● **Task objective**
Beginning with the line that contains "Instruction: Click the", return every line down to the last one in the material below, exactly and with no others.

● **Provided records**

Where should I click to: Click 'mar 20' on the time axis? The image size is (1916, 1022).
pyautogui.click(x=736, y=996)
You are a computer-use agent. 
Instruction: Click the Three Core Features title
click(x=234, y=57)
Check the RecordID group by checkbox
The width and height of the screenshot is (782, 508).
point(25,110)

● **Written response**
Instruction: Click the Three Core Features title
click(x=234, y=57)
Check the RecordID group by checkbox
The width and height of the screenshot is (782, 508).
point(25,110)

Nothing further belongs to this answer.